Since it was Sunday the vet wasn’t open, but we found an emergency number to call and after an hour we’d managed to get a hold of a vet who could meet us in town and have a look at her. Mum couldn’t face going, so my dad and I went and, again, Tjockis was in my arms the whole time.
The vet said there was nothing she could do, but put her out of her misery and let her go to sleep.
I think it’s the hardest thing I’ve ever had to do, holding my cat as she went to sleep. It took ten minutes and it wasn’t quiet and peaceful at all, because she was struggling to breathe the whole time, her tiny body twitching against my chest and her wheezing breaths coming out of her in desperate bursts. She never closed her eyes, either. So it felt like she literally died in my arms. But she didn’t, she died wrapped up in a blanket on top of a vet’s table and she looked so tiny. The vet gave us an intravenous products’ box to put her in.
As soon as we got home, my dad, who hadn’t cried the whole time we were at the vet, disappeared into the garage. When I went to check on him half an hour later, he was sawing planks of wood, muttering about making her a casket because ”She shouldn’t have to be in a cardboard box…”
I’m glad I took her home from the shelter sixteen years ago and that she got to have a good life.
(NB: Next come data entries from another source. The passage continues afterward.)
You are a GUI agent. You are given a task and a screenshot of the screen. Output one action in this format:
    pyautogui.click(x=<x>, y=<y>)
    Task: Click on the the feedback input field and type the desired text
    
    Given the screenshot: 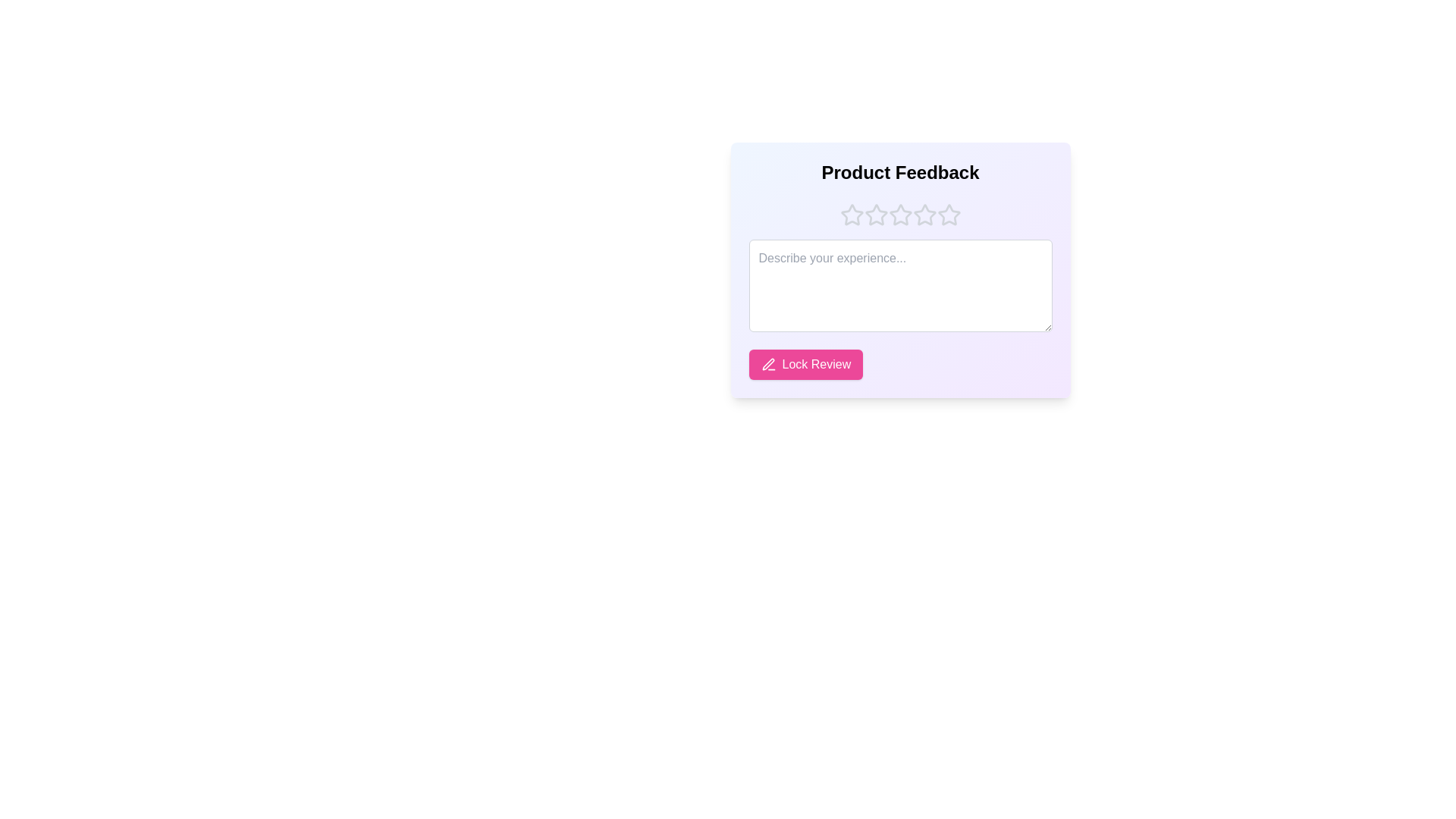 What is the action you would take?
    pyautogui.click(x=900, y=286)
I’m happy for all the times she’s told me to go to bed and stayed with me until I fell asleep. I’m grateful for all the joy and love she’s given me and my family. I’m glad Tom got to meet her, even if he never got to hear her make her pigeon noise and now never will (it’s okay, I’m pretty good at recreating it) and, as painful as it was, I’m also thankful that I got to hold her one last time and say goodbye. I don’t do well with goodbyes or endings, but I think I’m beginning to understand why we need them.